Por Roque Pérez para NLI
El gobierno de Javier Milei atraviesa uno de sus peores momentos desde que asumió, y ya no se trata de percepciones aisladas sino de una tendencia consolidada. Según una encuesta de la consultora Zuban Córdoba, el 65% de los argentinos desaprueba su gestión, un dato que marca un quiebre en la relación entre el oficialismo y la sociedad.
La cifra no aparece en el vacío. Por el contrario, se inscribe en un contexto donde distintos estudios de opinión vienen mostrando un deterioro sostenido. Relevamientos recientes ubican la desaprobación en torno al 60% o más, mientras la aprobación cae por debajo del 40%, confirmando que el núcleo de apoyo libertario se achica mes a mes.
Un desgaste que ya no se puede disimular
El dato del 65% de rechazo refleja algo más profundo que una simple fluctuación estadística: evidencia un cambio de clima social. Incluso consultoras que inicialmente habían sido favorables al gobierno coinciden en que la imagen presidencial se encuentra en su punto más bajo desde el inicio de la gestión.

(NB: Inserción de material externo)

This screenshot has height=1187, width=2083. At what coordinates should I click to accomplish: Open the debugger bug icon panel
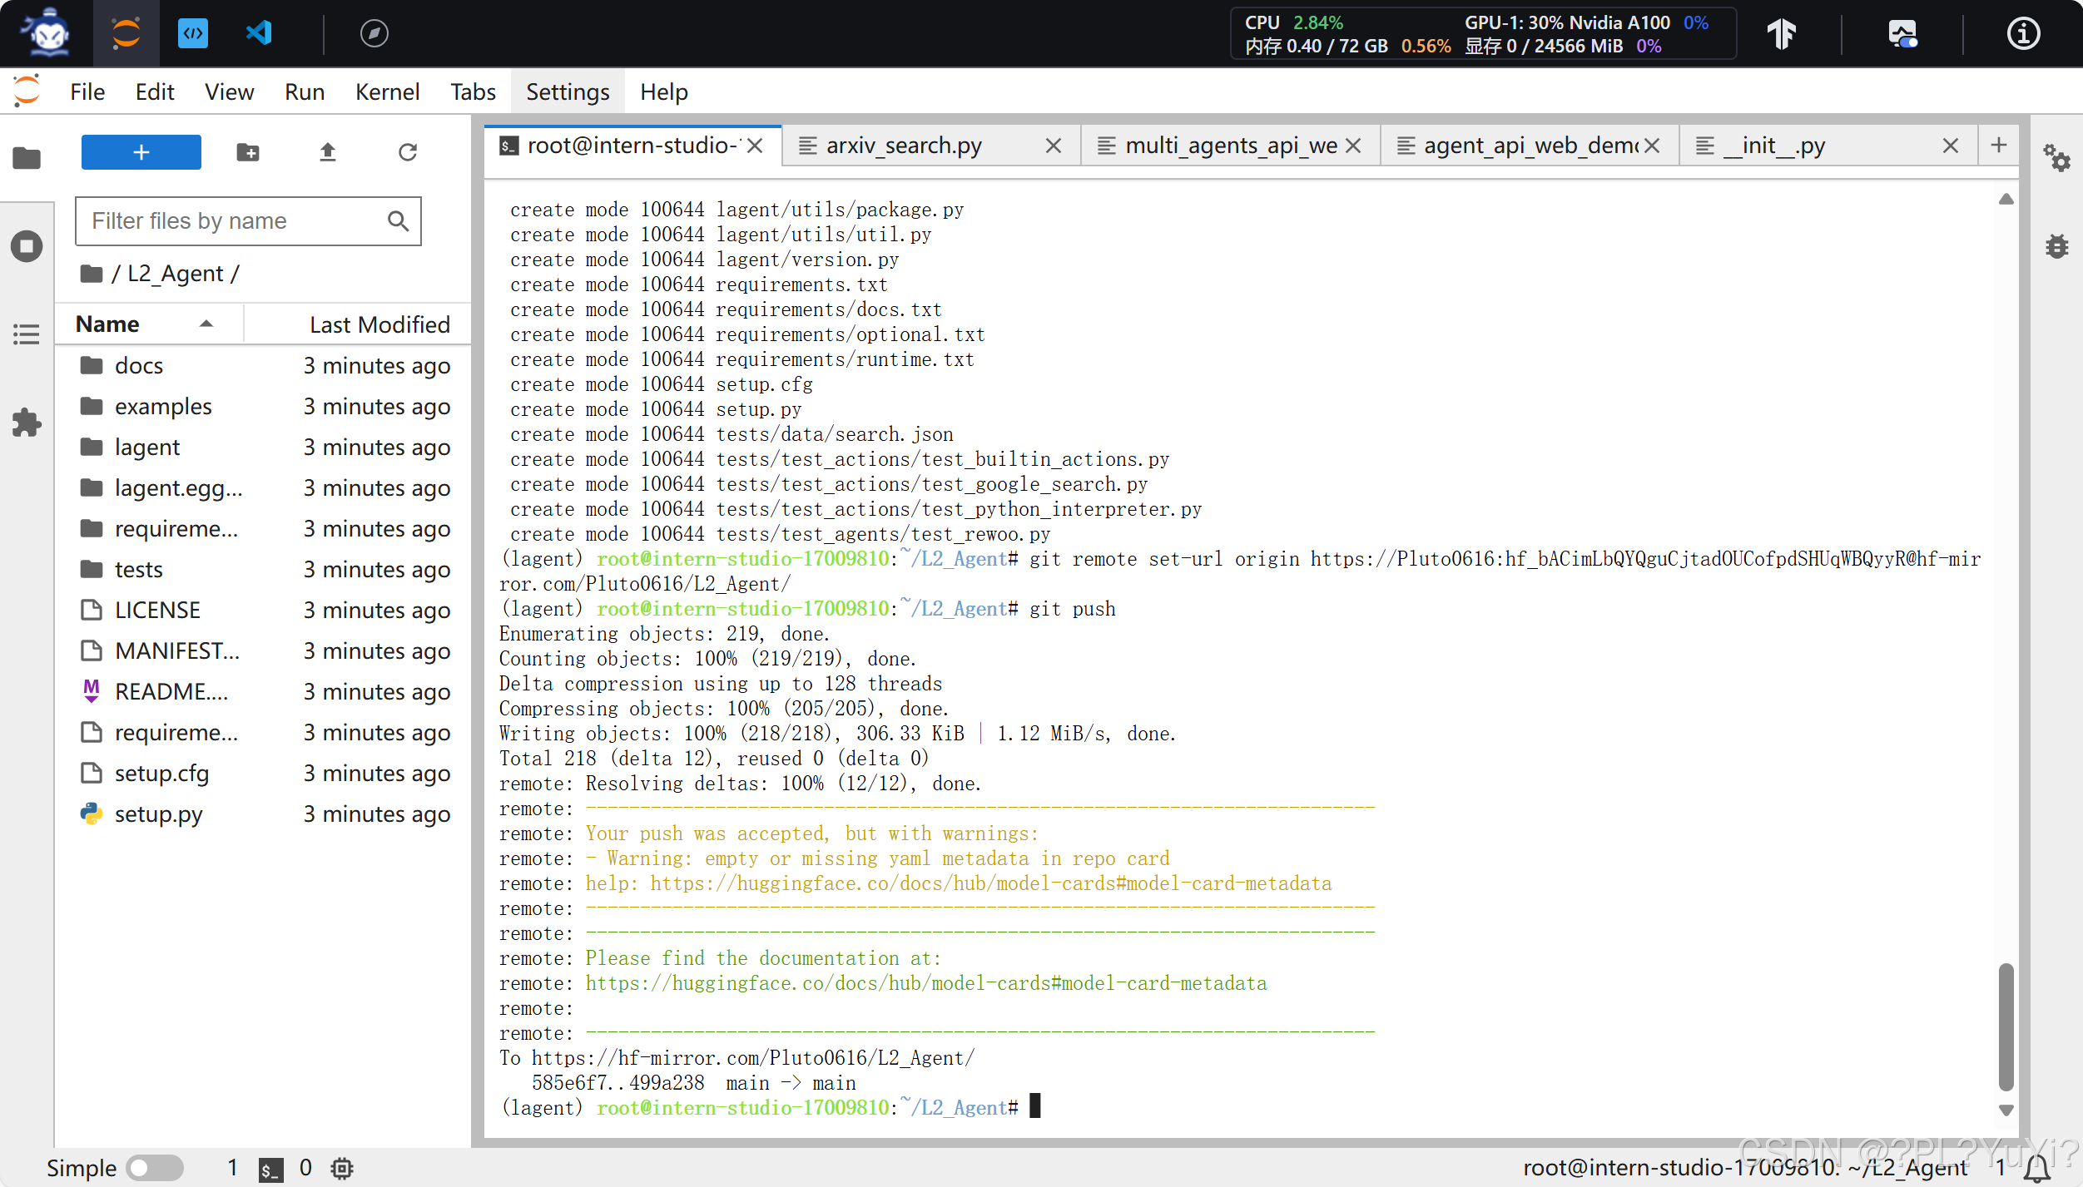tap(2056, 246)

Este desgaste tiene múltiples causas. En primer lugar, la economía cotidiana no logra acompañar los indicadores macro que el oficialismo intenta exhibir. Aunque algunos datos muestran mejoras parciales, amplios sectores sociales perciben que el salario pierde poder adquisitivo, el empleo se precariza y el consumo sigue deprimido.
A esto se suma un fenómeno cada vez más visible: la fragmentación social. Mientras ciertos sectores vinculados a actividades financieras o extractivas logran sostener niveles de consumo, la mayoría de la población enfrenta un deterioro en sus condiciones de vida, lo que alimenta el malestar generalizado.
Corrupción, crisis política y pérdida de credibilidad
El otro factor clave en la caída de la imagen oficial es la acumulación de escándalos. Las denuncias de corrupción —como el caso de la criptomoneda $LIBRA o las investigaciones que salpican a funcionarios cercanos— comenzaron a erosionar uno de los pilares discursivos del gobierno: su supuesta lucha contra “la casta”.
En ese marco, la percepción social se vuelve cada vez más crítica. Encuestas recientes señalan que la corrupción, el desempleo y la inflación encabezan las preocupaciones de la población, configurando un escenario adverso para el oficialismo.
Pero además, hay un elemento político central: el gobierno parece haber perdido el control de la agenda pública. La narrativa que en un inicio ordenaba el debate —basada en el shock económico y la promesa de cambio— hoy aparece desgastada y sin capacidad de generar expectativas positivas.
De la promesa al desencanto
El núcleo del problema es que el contrato electoral empieza a resquebrajarse. Milei llegó al poder prometiendo sacrificios temporales a cambio de una mejora rápida. Sin embargo, esa mejora no se materializa en la vida cotidiana de la mayoría.
La consecuencia es directa: las expectativas se deterioran y el humor social se vuelve cada vez más negativo. El rechazo ya no se limita a sectores opositores tradicionales, sino que empieza a expandirse hacia votantes que inicialmente acompañaron el proyecto libertario.
En ese contexto, el dato del 65% de desaprobación no es solo una cifra: es una señal política contundente. Marca el pasaje de un gobierno con respaldo significativo a uno que enfrenta una crisis de legitimidad en expansión.